As the steroid controversy plays out in baseball following the release of the Mitchell Report, various players have taken different approaches to answering accusations and addressing the public in general. Two players who are very closely linked and who have taken virtually opposite communications strategies are former Yankee teammates Andy Pettite and Roger Clemens.
Clemens’ vigorous denials have been widely panned, making him the subject of ridicule, controversy and widespread media coverage. Ultimately, his denials may make him the subject of an indictment as well.
Pettite, on the other hand, came out early and admitted he had used Human Growth Hormone (HGH) one time to help him recover from an elbow injury. Even when he later admitted he’d used it a second time, he was treated much more favorably by media and fans. He has even been lauded as a hero by many for stepping up and taking responsibility for his actions.
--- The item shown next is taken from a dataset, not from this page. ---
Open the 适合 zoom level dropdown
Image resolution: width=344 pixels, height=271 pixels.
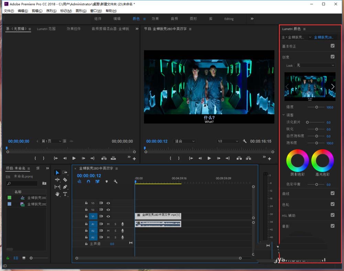tap(184, 141)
Two men who are essentially accused of the exact same offense. One claims he’s innocent and yet he’s the one who’s getting the brunt of the scrutiny. So what gives?
It comes down to the most basic rule of crisis communications – “show them that you care.” People in general are willing to forgive indiscretions or mistakes if the person or organization that committed them is willing to take responsibility for their actions. That means admitting it, apologizing for it and telling what will be done to make sure it doesn’t happen again.
Pettite took that tactic, and it’s paying big dividends for him. Clemens continues to maintain his innocence, and he’s still caught in the eye of the storm. People see him as arrogant, dishonest and out of touch. If he’s proven innocent in a court of law he will have the last laugh. Unfortunately, he already been tried in the court of public opinion and the verdict is a resounding guilty.
But never fear, Roger – it’s not too late. Recant on your innocent stance and face the media music. The truth will set you free.